No obstante, algunos de los franquiciados que se unieron al llamado modelo 2020 ya expresan abiertamente sus críticas. Según explicaban a este medio a mediados de octubre, los problemas de liquidez que arrastraban con el anterior sistema se mantienen, pues también tienen que soportar la venta de productos por debajo del precio de coste.

Además, los franquiciados también deben sufragar, a parte del pago de la mercancía, los salarios de sus trabajadores, la luz y demás gastos operativos en una cuenta a parte. Entre los costes fijos y el golpe que suponen las promociones se forma un agujero que ya arrastra a varios franquiciados a quedarse sin efectivo.

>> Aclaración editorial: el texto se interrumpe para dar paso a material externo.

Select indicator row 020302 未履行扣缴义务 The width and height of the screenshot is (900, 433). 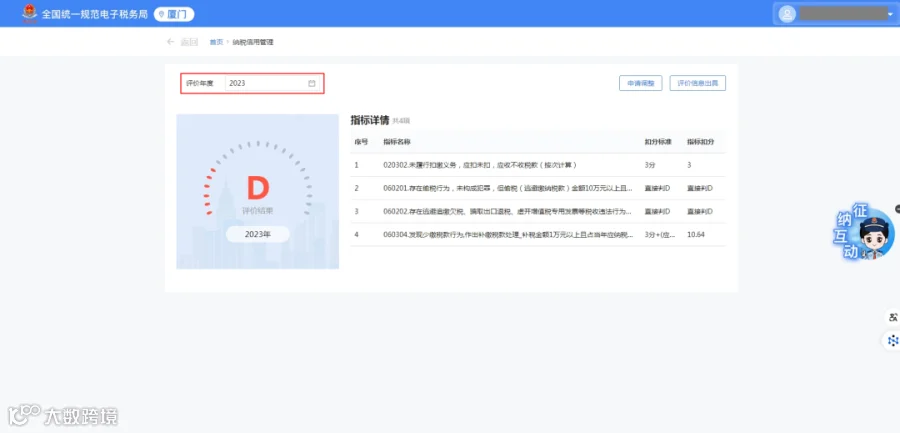[538, 165]
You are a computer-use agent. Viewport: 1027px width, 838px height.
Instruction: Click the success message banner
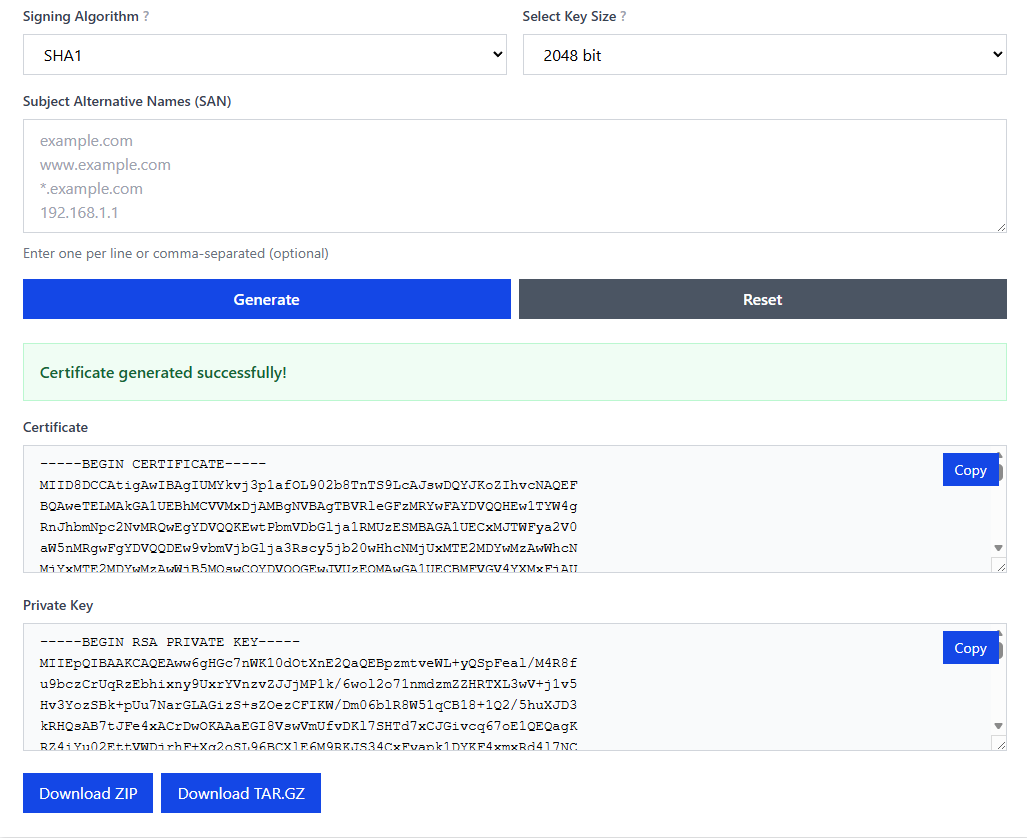click(x=514, y=371)
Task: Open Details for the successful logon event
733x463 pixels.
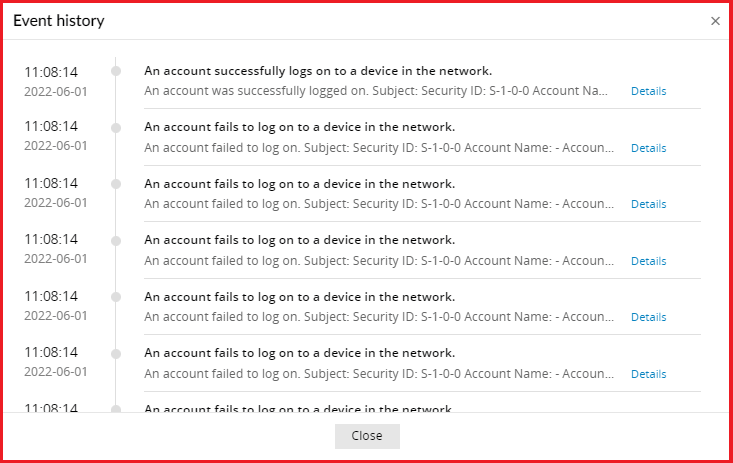Action: (x=648, y=91)
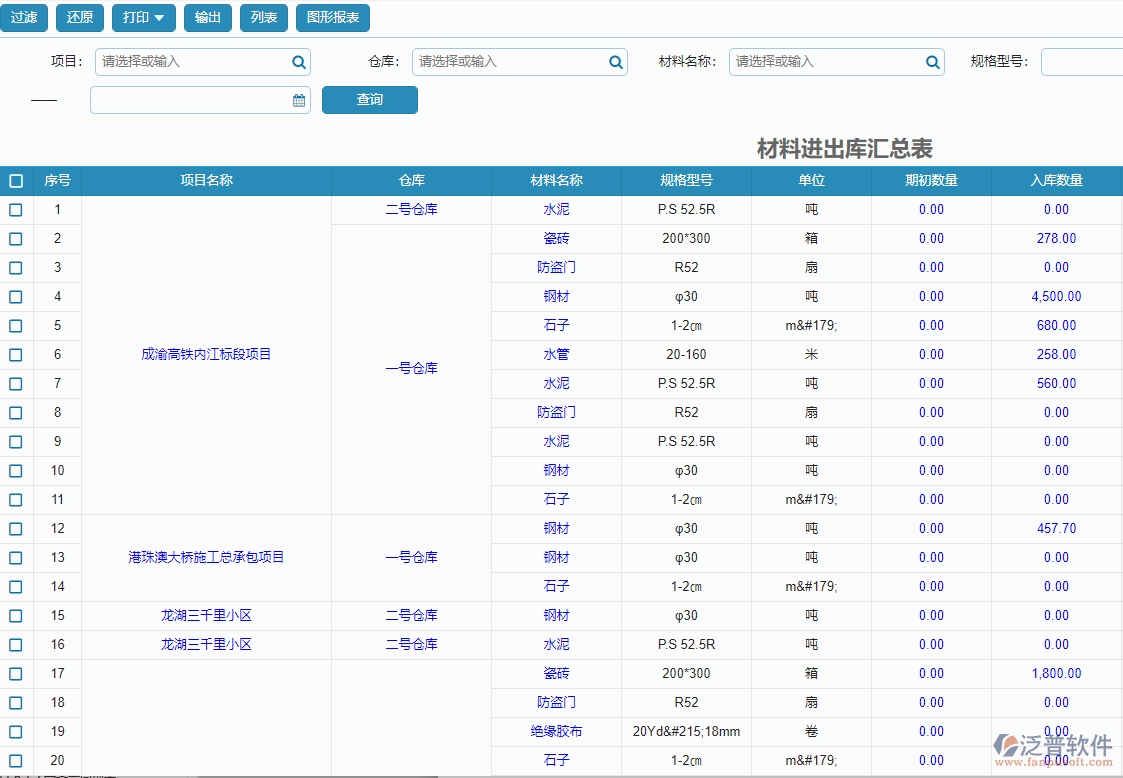Open the 打印 print dropdown menu
The width and height of the screenshot is (1123, 778).
(143, 17)
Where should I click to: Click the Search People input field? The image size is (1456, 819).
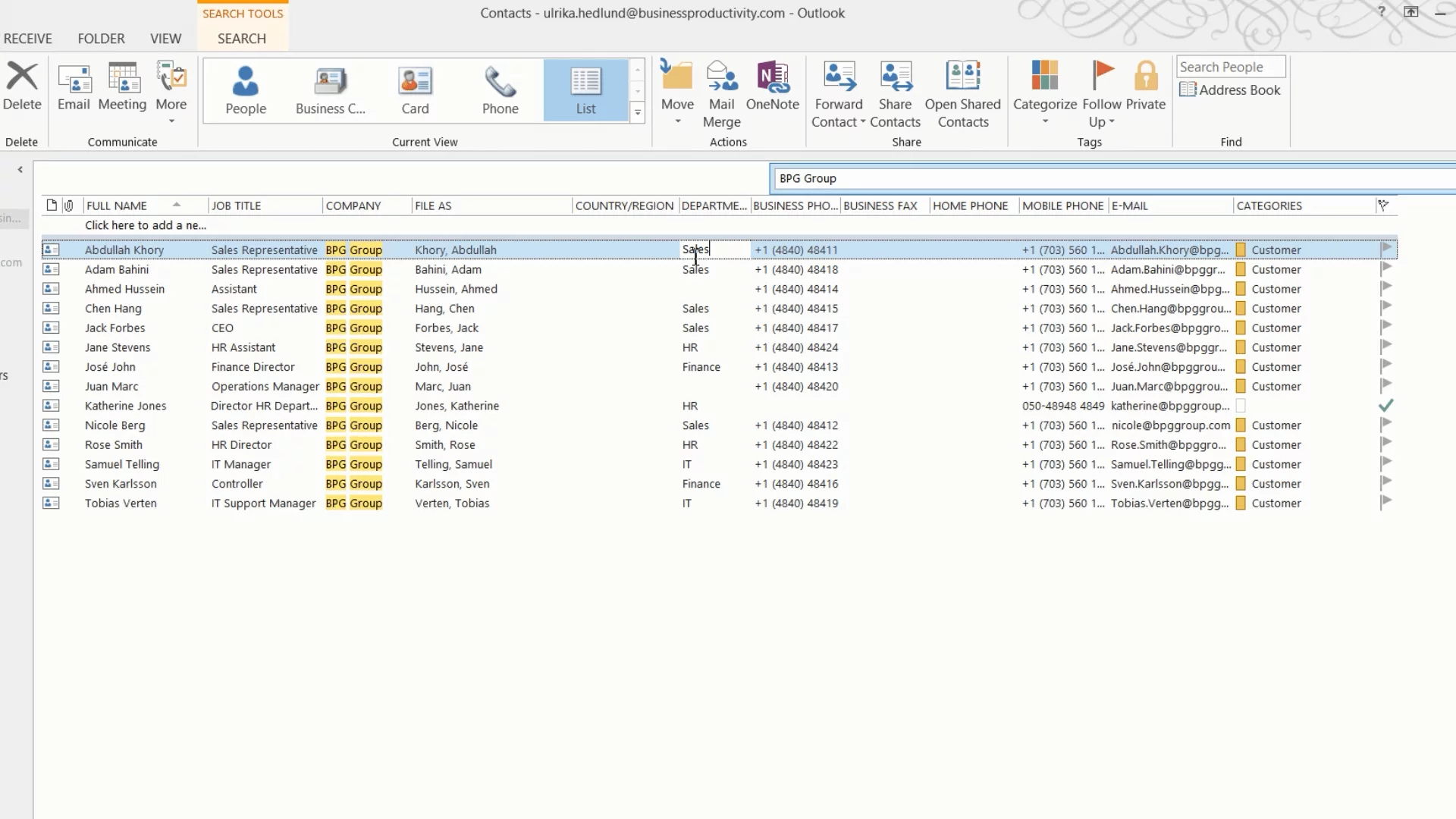(x=1230, y=67)
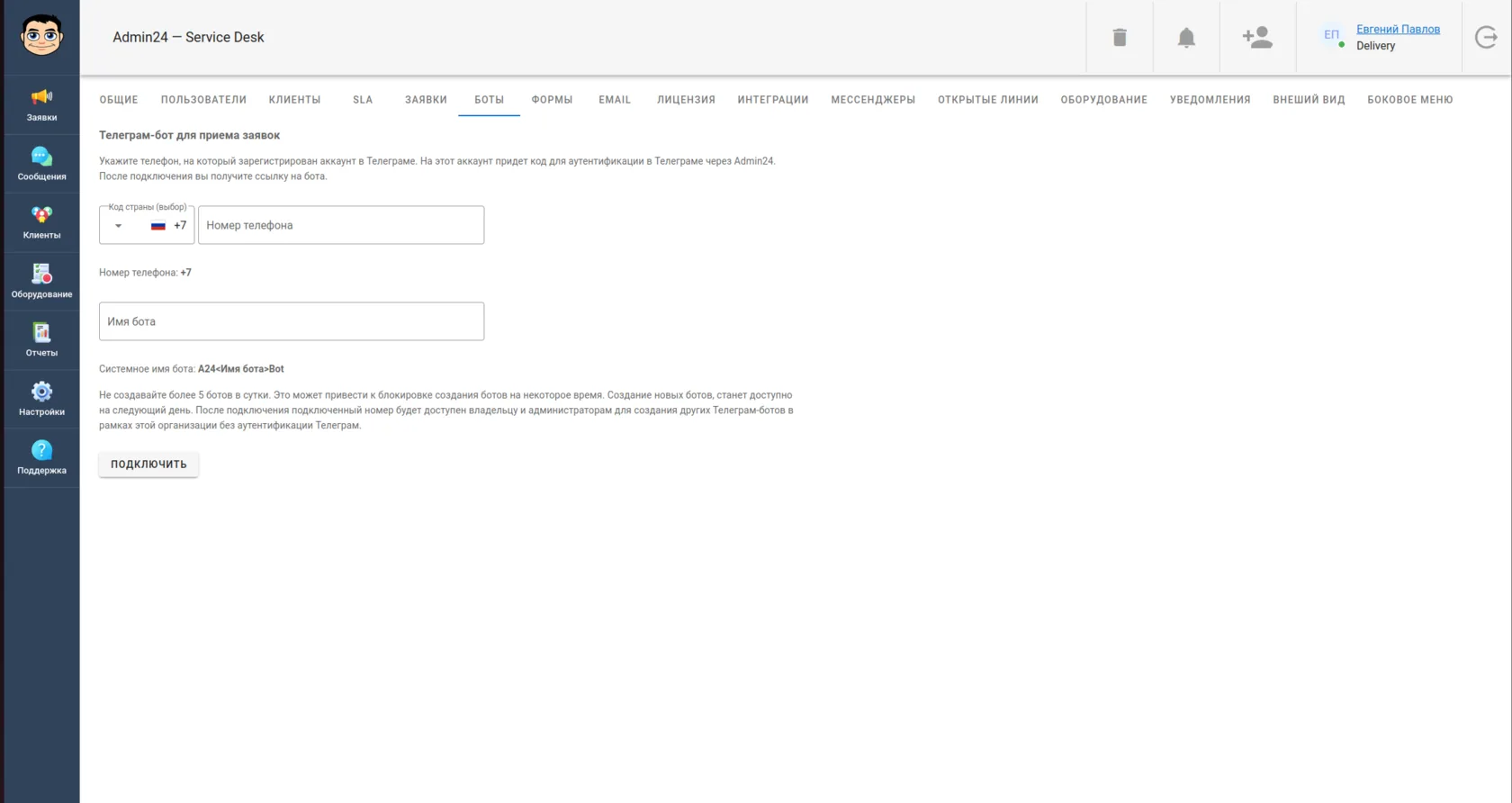Open Заявки in the sidebar

click(x=41, y=105)
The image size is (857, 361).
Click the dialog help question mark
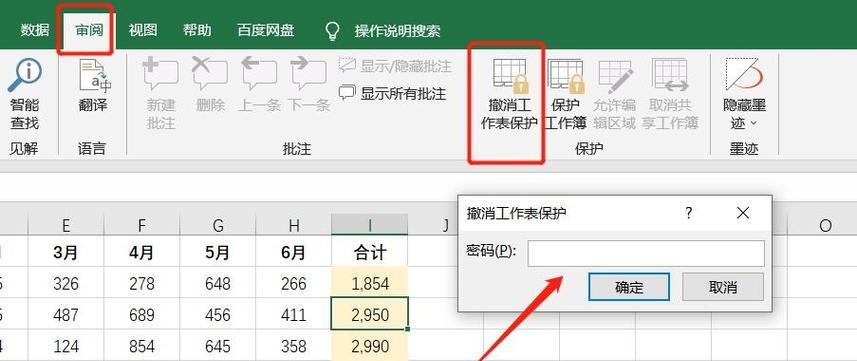pos(689,213)
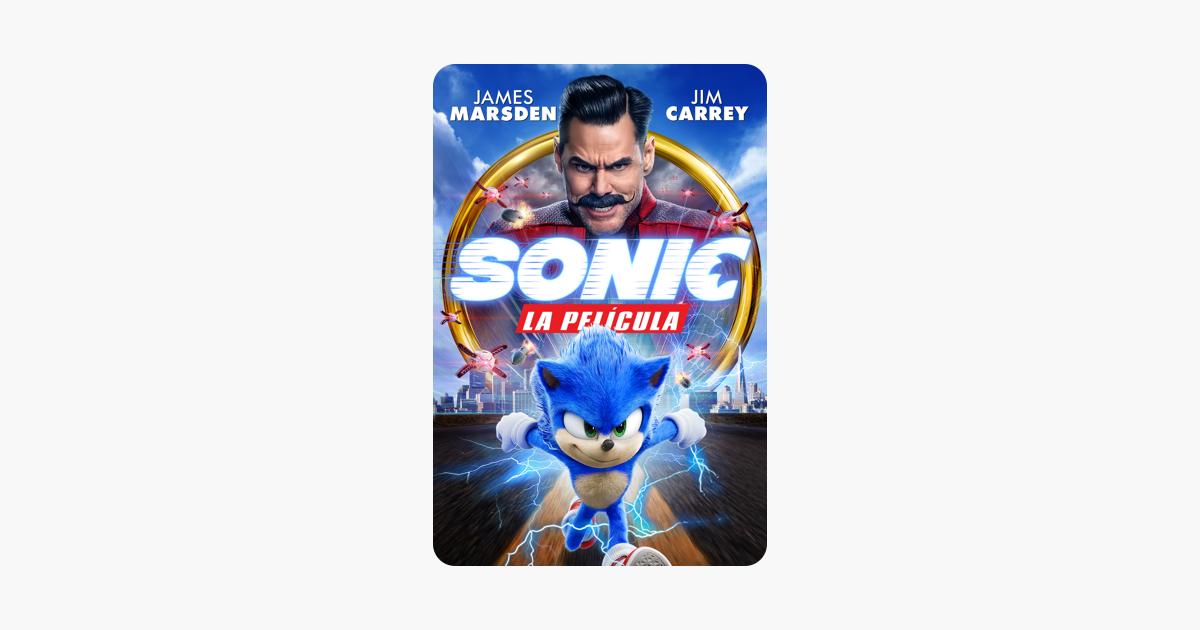Click the red drone right of the LA PELÍCULA banner
The width and height of the screenshot is (1200, 630).
click(x=697, y=352)
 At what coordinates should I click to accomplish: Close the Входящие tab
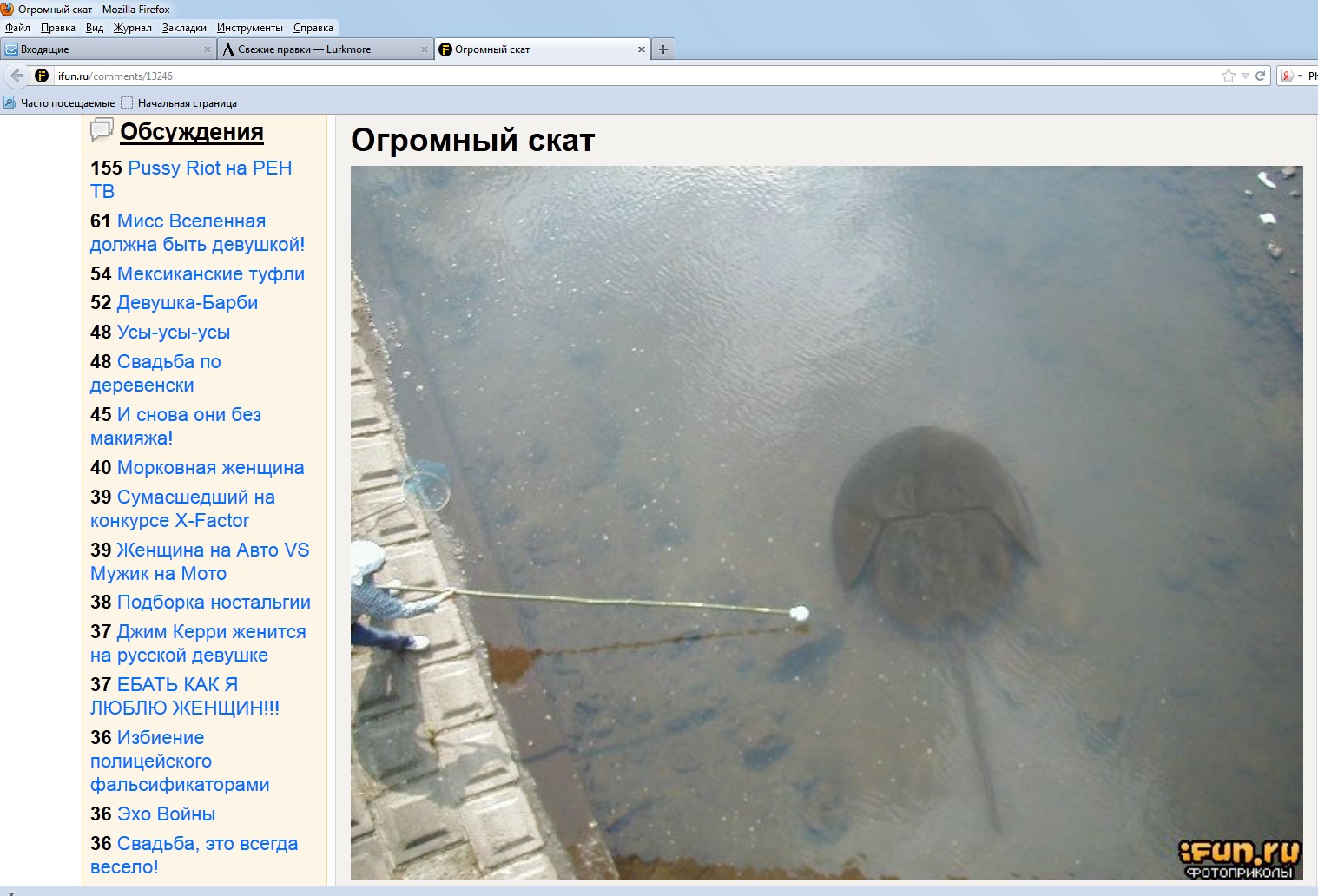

Encima, la gran innovación del modelo 2020 juega en contra de los asociados. Si antes la mercancía se pagaba al llegar a la tienda, ahora se abona a la empresa un porcentaje de las ventas. Al sumarle las ofertas y los gastos fijos, los números hay veces que no salen. Con el anterior sistema tenían la posibilidad de gestionar la llegada de los camiones y, a cambio de disponer de menos productos, espaciar los pagos. Ahora, “cada jornada de venta se genera un pasivo que hace más grande la cantidad que debemos”, explica uno de ellos.

Dia presionó a los franquiciados para que firmasen el sistema 2020 durante el estado de alarma

Ante las noticias que les llegan de otros franquiciados, algunos ya se niegan a firmar las nuevas condiciones. Primero te lo ofrecen como voluntario, pero si te niegas te advierten de que no te renovarán el contrato cuando caduque”, avisa otro.

La presión comercial se produjo incluso durante el primer estado de alarma en España. Al producirse la llamada durante el confinamiento, las comunicaciones con Dia se realizaron de forma telemática, por lo que los dirigentes ni siquiera visitaron a los franquiciados.

Las franquicias denuncian ahora que, por mucho que su contrato venciera, el momento de excepcionalidad les daba amparo legal para que se prorrogase todo el tiempo su contrato mientras siguiera vigente el nuevo marco decretado por el Gobierno.

Dia recorta su número de franquicias

A pesar del nuevo formato, Dia mantiene la tendencia de reducir el número de establecimientos gestionados por terceros. En diciembre de 2019, la compañía tenía 2.901 franquicias; una cifra que se redujo hasta las 2.623 con las que contaba al terminar el tercer trimestre de 2020. Por el camino, 175 bajaron la persiana y otras 105 pasaron a ser dirigidas por la propia cotizada. Al cambio, solo hubo dos aperturas.

En este periodo, 98 franquicias se convirtieron en propias en España, incluidos 23 comercios de la marca Clarel. En Portugal y Argentina fueron 15 los negocios que siguieron el mismo camino. En Brasil, el número se quedó en siete.

Con la reducción y la clausura de otras 249 tiendas propias, la empresa presidida por Stephan DuCharme redujo su tamaño desde los 6.626 locales a 6.207 inmuebles.